Describing it as the biggest change to the way an ATM operates since the self-service banking channel was invented nearly 50 years ago, NCR said Kalpana software runs ATMs remotely, initially through a thin-client ATM including an Android operating system.
The software is designed to eliminate malware and enable rapid deployment of new devices and ATM services, and to reduce costs by up to 40%, the Duluth, Georgia-based company said in a statement.
“This new cloud based software platform is a great response to the ATM security challenges faced by banks today, and helps to greatly improve and accelerate the process of bringing new ATM services to market,” said NCR Malaysia country manager Danny Fong (pic above).
“Apart from the operational cost savings and efficiencies, the Kalpana platform will greatly reduce the expenditure associated with power management, security updates, paper receipts and deployment of new ATMs,” he claimed.
NCR said Kalpana software seamlessly blends into existing banking and IT infrastructure, connecting to existing ATM networks and other consumer-facing channels to allow transactions and services to be shared and re-used elsewhere.
This allows financial institutions and independent ATM deployers to run a combination of conventional ATMs and thin client ATMs, the company added.
“NCR’s Kalpana software is the most disruptive change to the ATM ecosystem in decades,” said Matthew Heap, director for Marketing and Solutions Management, NCR Financial Services, Asia Pacific.
“Business and consumer applications are increasingly turning to enterprise or cloud-based solutions that reshape security and enable fast, nimble and dynamic customer experiences.
“Kalpana software is ideal for financial institutions and independent ATM deployers looking to improve security, quickly advance service delivery through technology, and reshape their cost to serve,” he declared.
Traditionally, ATMs have run on thick-client, PC-based software and hardware technologies physically found in the ATM. When compared to other consumer channels, such as online and mobile, this legacy PC architecture is more inefficient, expensive and complex, NCR said.
These challenges have become heightened following recent industry issues related to security and compliance.
Kalpana software is more secure than traditional ATM software because all software updates are originated and controlled at the server level, NCR said.

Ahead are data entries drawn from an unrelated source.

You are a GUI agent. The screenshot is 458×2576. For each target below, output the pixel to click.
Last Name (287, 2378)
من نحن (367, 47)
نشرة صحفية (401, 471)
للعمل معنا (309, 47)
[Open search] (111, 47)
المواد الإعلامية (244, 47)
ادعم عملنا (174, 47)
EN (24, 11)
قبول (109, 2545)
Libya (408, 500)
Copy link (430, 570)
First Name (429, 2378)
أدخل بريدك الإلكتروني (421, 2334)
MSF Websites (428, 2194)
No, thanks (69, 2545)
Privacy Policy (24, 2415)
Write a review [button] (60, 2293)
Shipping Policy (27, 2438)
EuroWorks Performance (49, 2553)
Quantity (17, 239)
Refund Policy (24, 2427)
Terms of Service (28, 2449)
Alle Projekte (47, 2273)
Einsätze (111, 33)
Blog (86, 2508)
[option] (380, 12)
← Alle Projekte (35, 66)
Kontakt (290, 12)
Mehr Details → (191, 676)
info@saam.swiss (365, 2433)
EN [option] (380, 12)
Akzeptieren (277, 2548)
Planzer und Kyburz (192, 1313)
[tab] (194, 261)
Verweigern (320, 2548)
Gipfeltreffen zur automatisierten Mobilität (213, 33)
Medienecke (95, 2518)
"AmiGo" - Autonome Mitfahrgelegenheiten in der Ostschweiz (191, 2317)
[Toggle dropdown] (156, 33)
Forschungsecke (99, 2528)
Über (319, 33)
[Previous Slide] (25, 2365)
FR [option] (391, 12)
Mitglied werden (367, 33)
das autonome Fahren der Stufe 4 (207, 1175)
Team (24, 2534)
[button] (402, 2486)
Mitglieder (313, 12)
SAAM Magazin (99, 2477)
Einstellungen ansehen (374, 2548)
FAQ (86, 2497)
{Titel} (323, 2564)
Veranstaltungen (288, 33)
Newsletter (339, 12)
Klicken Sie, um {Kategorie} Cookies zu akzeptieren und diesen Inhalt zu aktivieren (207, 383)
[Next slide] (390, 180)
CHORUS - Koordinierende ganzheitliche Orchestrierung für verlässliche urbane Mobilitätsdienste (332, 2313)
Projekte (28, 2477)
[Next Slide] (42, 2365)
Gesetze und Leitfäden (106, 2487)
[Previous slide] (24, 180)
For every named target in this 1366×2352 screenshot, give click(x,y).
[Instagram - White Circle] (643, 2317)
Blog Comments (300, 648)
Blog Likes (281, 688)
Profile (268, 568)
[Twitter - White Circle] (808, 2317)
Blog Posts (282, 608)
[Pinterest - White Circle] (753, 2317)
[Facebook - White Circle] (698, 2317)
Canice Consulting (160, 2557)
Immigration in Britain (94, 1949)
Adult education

Kalpana software greatly improves agility, helping bring new ATM services to market twice as fast as before, while also significantly decreasing the cost of:
- Deploying new ATMs;
- Security updates;
- Power management;
- Paper receipts and other consumables;
- Remote management via cloud-based data flow; and
- Support for dispute resolution
New tablet-based ATM
The Kalpana software is part of an enterprise platform that can deliver transactions and services to traditional ATMs with Windows operating systems, as well as new thin-client ATMs. These ATMs can be either NCR or non-NCR branded.
In order to maximise the value of the software, NCR said it is simultaneously launching a new thin-client hardware solution, the NCR Cx110 ATM (pic).
The ATM looks dramatically different than a traditional ATM, with a sleek, curved interface on a thin bezel. Its 10-inch touchscreen replaces the traditional pinpad, and integrated biometrics and cameras provide ATM operators and consumers with the latest in security and user experiences, NCR said.
The Cx110 ATM uses tablet technology in combination with cloud technology to move control and security of ATM transactions to the deployer’s enterprise infrastructure.
The NCR Cx110 ATM includes minimal client software to run the ATM. The vast majority of the bank or ATM operator’s software stack is located on enterprise servers.
This new approach will reduce the cost of operating ATMs, by allowing software maintenance and upgrades to be controlled in a centralised location and providing secure automatic updates, avoiding costly visits to each ATM, the company said.